Przełomowa decyzja Zachodu. Ukraina czeka na pociski Taurus
Kanclerz Niemiec Friedrich Merz potwierdził, że Francja, Niemcy, Stany Zjednoczone i Wielka Brytania zniosły ograniczenia dotyczące atakowania zachodnią bronią celów w głębi Rosji. Zarówno ukraińskie, jak i rosyjskie media w związku z tą decyzją spodziewają się szybkiego dostarczenia do Ukrainy niemieckich pocisków manewrujących Taurus.
Decyzja czterech zachodnich państw oznacza dla Ukrainy istotną zmianę – do tej pory Rosjanie traktowali przygraniczne tereny swojego kraju jako bezpieczne zaplecze dla prowadzonych na terytorium Ukrainy działań wojennych.
Terytorium Rosji od dawna jest atakowane przy pomocy ukraińskich dronów, jednak te – ze względu na swoją budowę – mają ograniczoną celność i skuteczność. Dlatego możliwość użycia zachodniej broni – w tym także pocisków zaprojektowanych do precyzyjnego niszczenia umocnionych celów – oznacza istotną zmianę.

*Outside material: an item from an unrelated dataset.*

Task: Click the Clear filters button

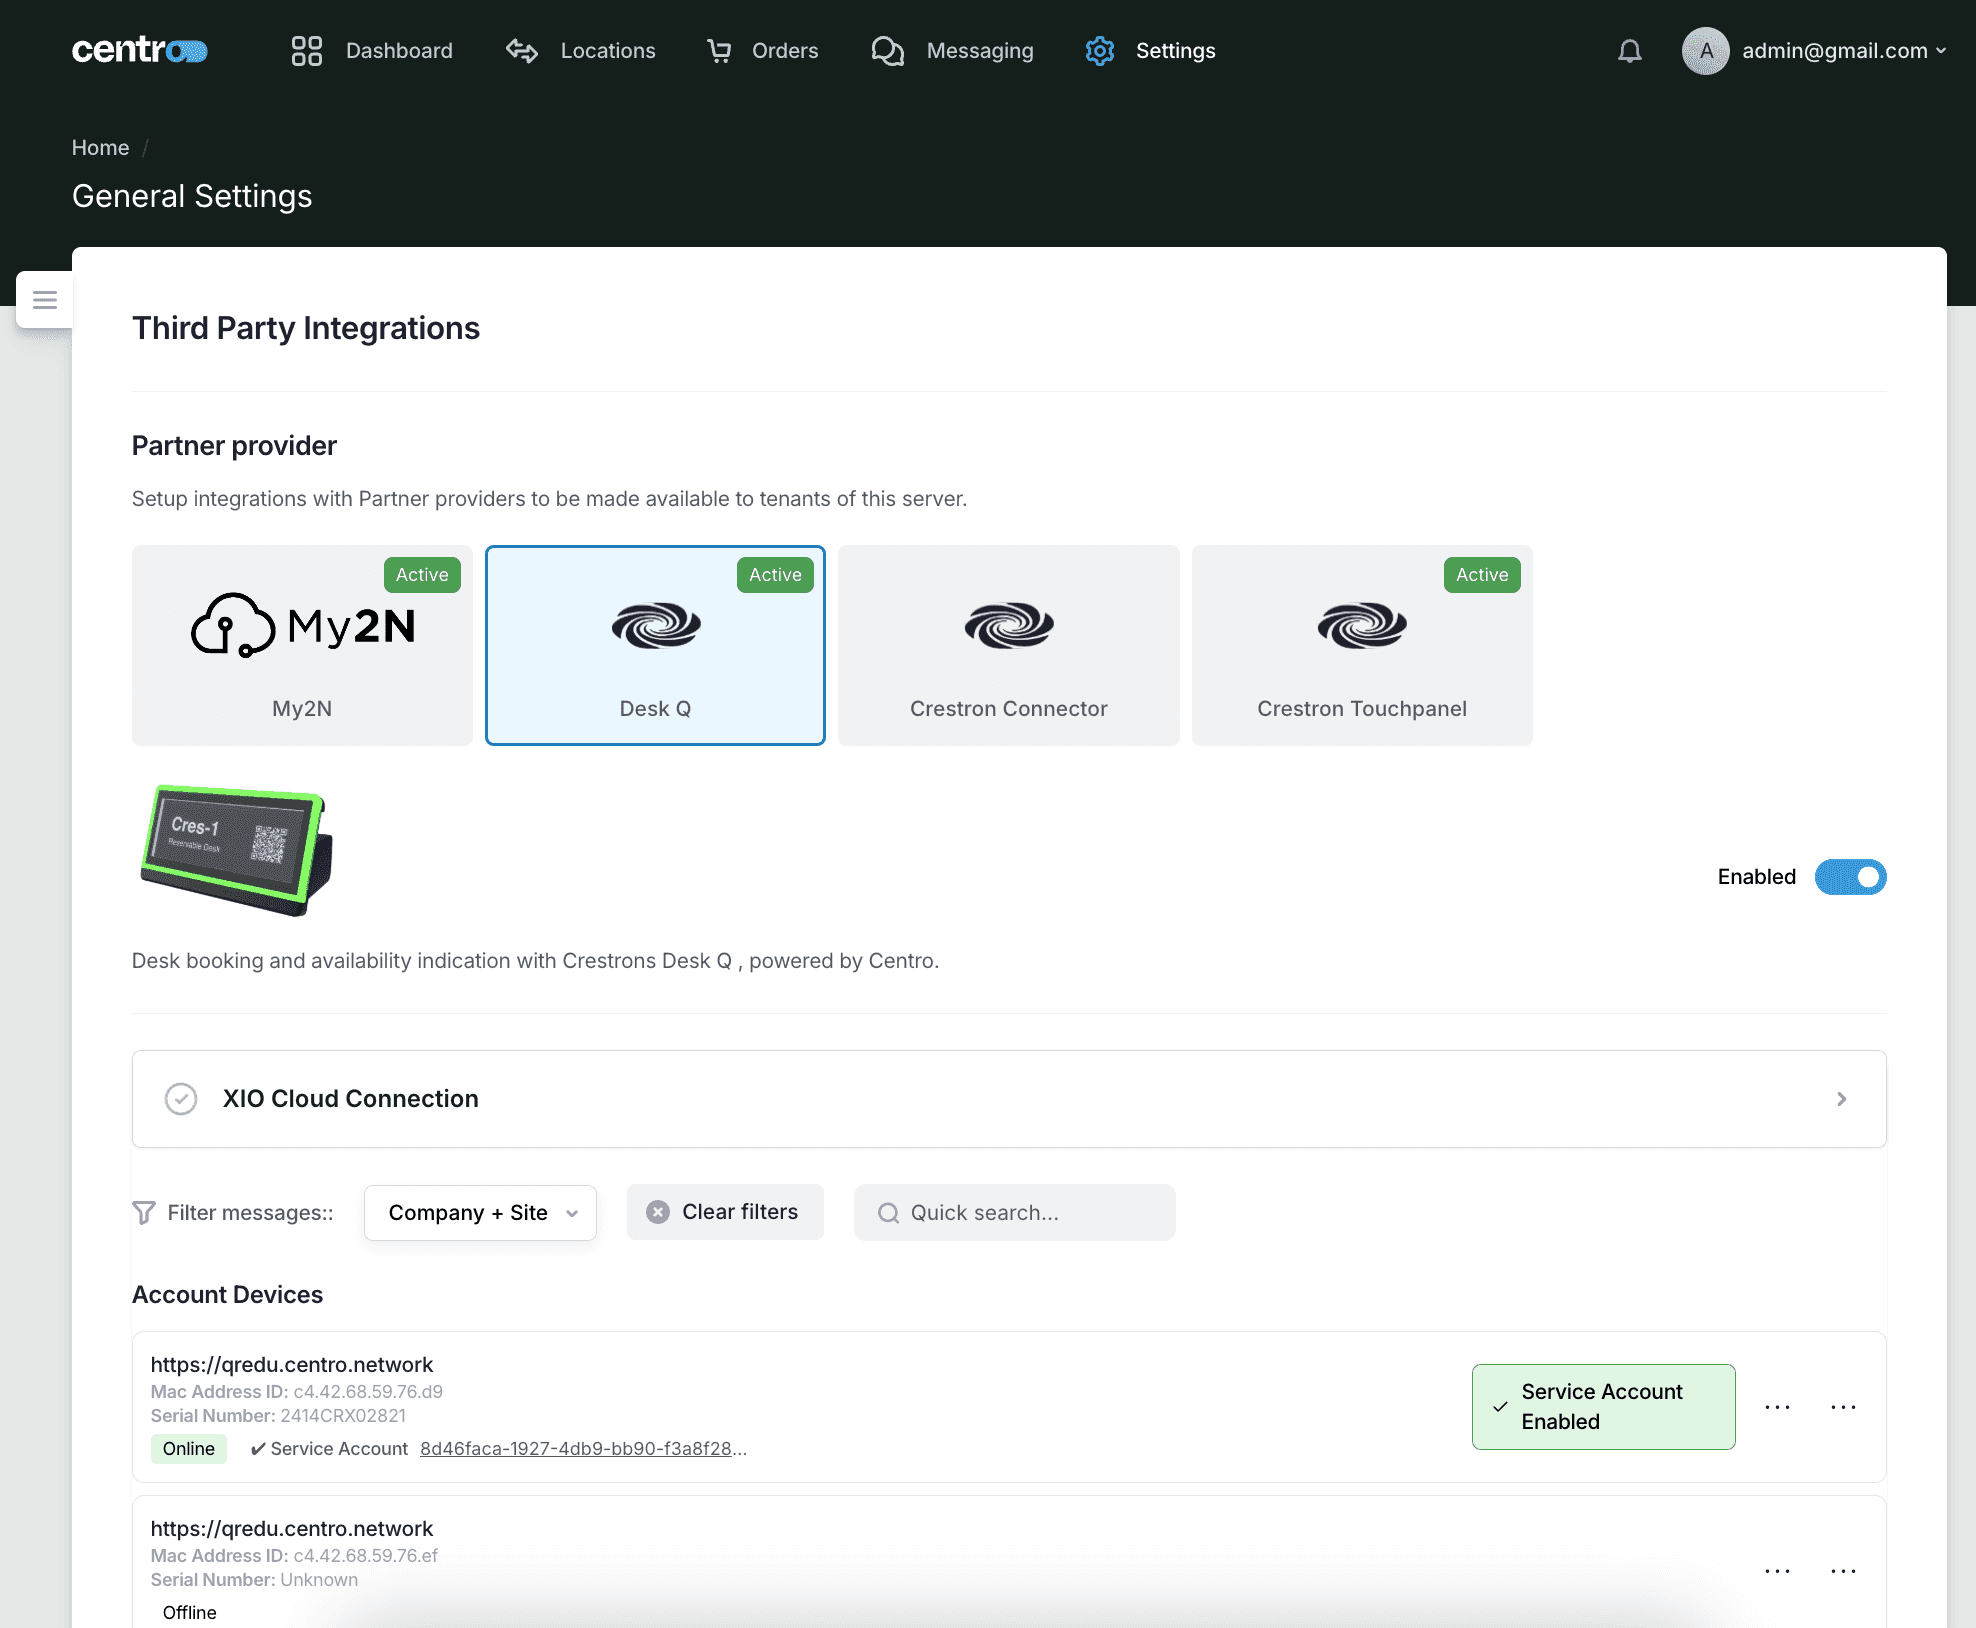Action: tap(725, 1212)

Dalsza część artykułu pod materiałem wideo
Bliskość i bezpieczeństwo - czas epokowych zmian? - Historie Jutra napędza PLAY #6
Zachodnia broń – jak pociski balistyczne ATACMS czy manewrujące Storm Shadow/SCALP – dowiodła już swojej skuteczności, w wielu przypadkach przełamując rosyjską obronę i rażąc zarówno same systemy przeciwlotnicze Rosjan, jak i bronione przez nie obiekty.
Pociski Taurus dla Ukrainy?
Zarówno ukraińskie, jak i rosyjskie media w kontekście ogłoszonej przez kanclerza Merza decyzji spodziewają się także kolejnej – zadeklarowania przez Niemcy dostaw pocisków Taurus dla Ukrainy, co może nastąpić już podczas planowanej na 28 maja wizyty prezydenta Zełenskiego w Berlinie. Decyzja ta będzie się wiązała z koniecznością integracji ukraińskich samolotów - prawdopodobnie nielicznych Su-24 - z nową bronią.
Na tle swoich odpowiedników pociski Taurus wyróżniają się szczególnymi zdolnościami. Nie wyróżniają się pod względem gabarytów i masy – mają około 5 m. długości i ważą nieco poniżej 1,5 tony, z czego niecałe 500 kg przypada na głowicę bojową.
Taurus liczy przebijane przeszkody
Pociski mają zasięg szacowany na nawet 500 km, są zbudowane z uwzględnieniem cech stealth i poruszają się z prędkością poddźwiękową. Kluczową różnicą jest sposób działania przenoszonej przez Taurusy głowicy MEPHISTO (Multi-Effect Penetrator, Highly Sophisticated and Target Optimised).
Jak wyjaśnia dziennikarz Wirtualnej Polski Przemysław Juraszek, w przypadku głowicy pocisku Storm Shadow użytkownik musi, na podstawie charakterystyki celu, jaki ma być zniszczony, ustawić opóźnienie, z jakim następuje detonacja. Pozwala to na wybuch głowicy np. po przebiciu stropu bunkra, ale – jeśli opóźnienie zostanie błędnie obliczone – wybuch może nastąpić w niewłaściwym miejscu.
W przypadku Taurusa nie ma takiego ryzyka – zapalnik liczy przebijane osłony i puste przestrzenie, przez które podczas uderzenia w cel przelatuje pocisk. W rezultacie wystarczy określić, że pocisk ma detonować np. po przebiciu dwóch stropów, aby eksplozja nastąpiła dokładnie tam, gdzie powinna wyrządzić największe szkody.